LATER IN THE JUDGMENT

The judge returned to the nature of the witness statement later in the judgment.

“I agree with Mr. Weale that I should reject the submissions based on the scope of Judge Freedman’s order and the List of Issues which it produced. It is true that the timescales were short and that the Judge clearly did not envisage a very long disclosure process, but this does not bind me. He gave liberty to apply to the Master and Cobussen has instead come to me. The way in which the Respondents waited until the last moment to reveal their position before the 30th July 2019 and again before the 28th January 2020 suggests a tactic designed to “bounce” an opponent and cause delay. This is to be deprecated, and in this case it may have resulted in a rather more rushed approach to the directions required in relation to disclosure than is desirable. The Respondents should not be permitted to benefit from that. I have set out above Mr. Isaacs’ apology and explanation for the ambush in July. I am grateful for the apology, but attach no weight at all to the explanation. Mr. Isaacs says that Mr. Akbar did not “pick up” the documents with which he was served until some unspecified time, and I have indicated my concerns about Mr. Akbar’s explanations given in evidence by Mr. Isaacs at [6]-[11] above. The inclusion of these assertions by Mr. Isaacs with the declaration that they are true to the best of his belief surprises me. There is no indication that Mr.

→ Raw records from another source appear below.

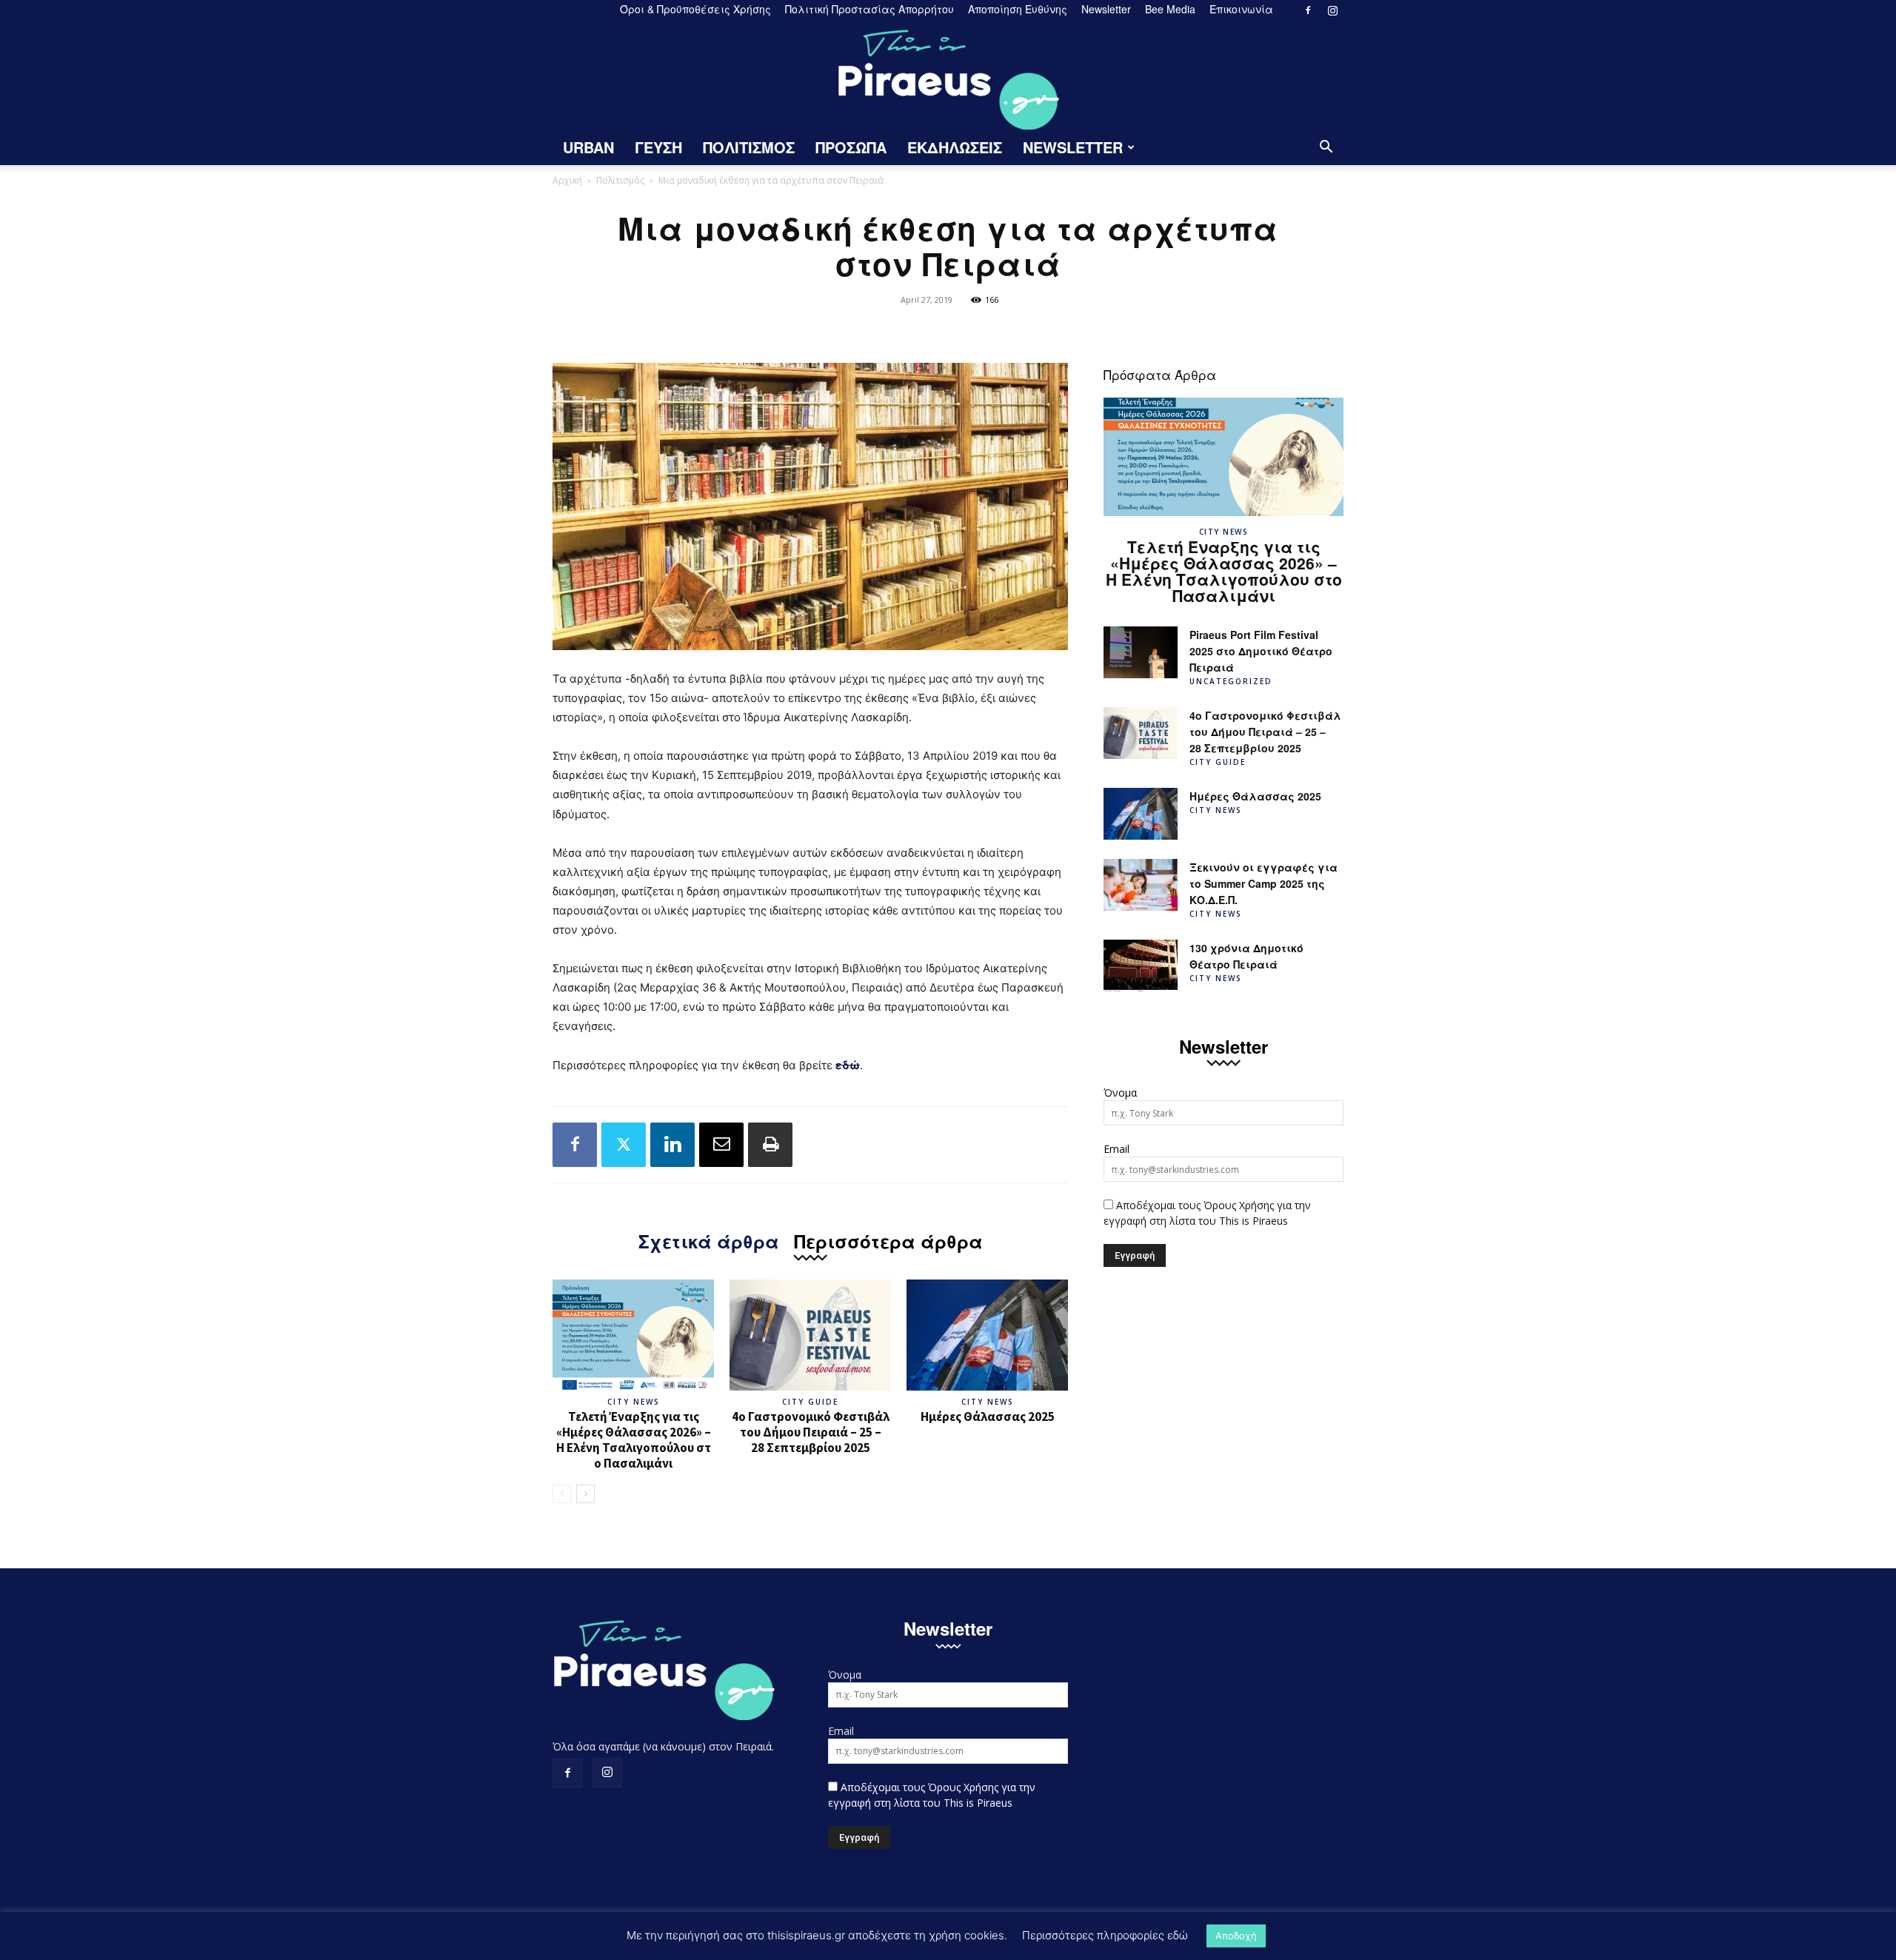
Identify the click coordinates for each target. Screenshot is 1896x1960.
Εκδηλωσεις (954, 147)
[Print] (770, 1145)
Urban (588, 147)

Isaacs probed them in any way before deciding that he believed them. I don’t doubt that he does, but since he does not explain why he believes this implausible material to be true, I attach no weight to what he says. The fact that the same approach was taken in January 2020 confirms to me in deciding that I should not allow the Respondents any tactical advantage from any loopholes there may have been in the Order of 30th July or the List of Issues which was agreed in September.”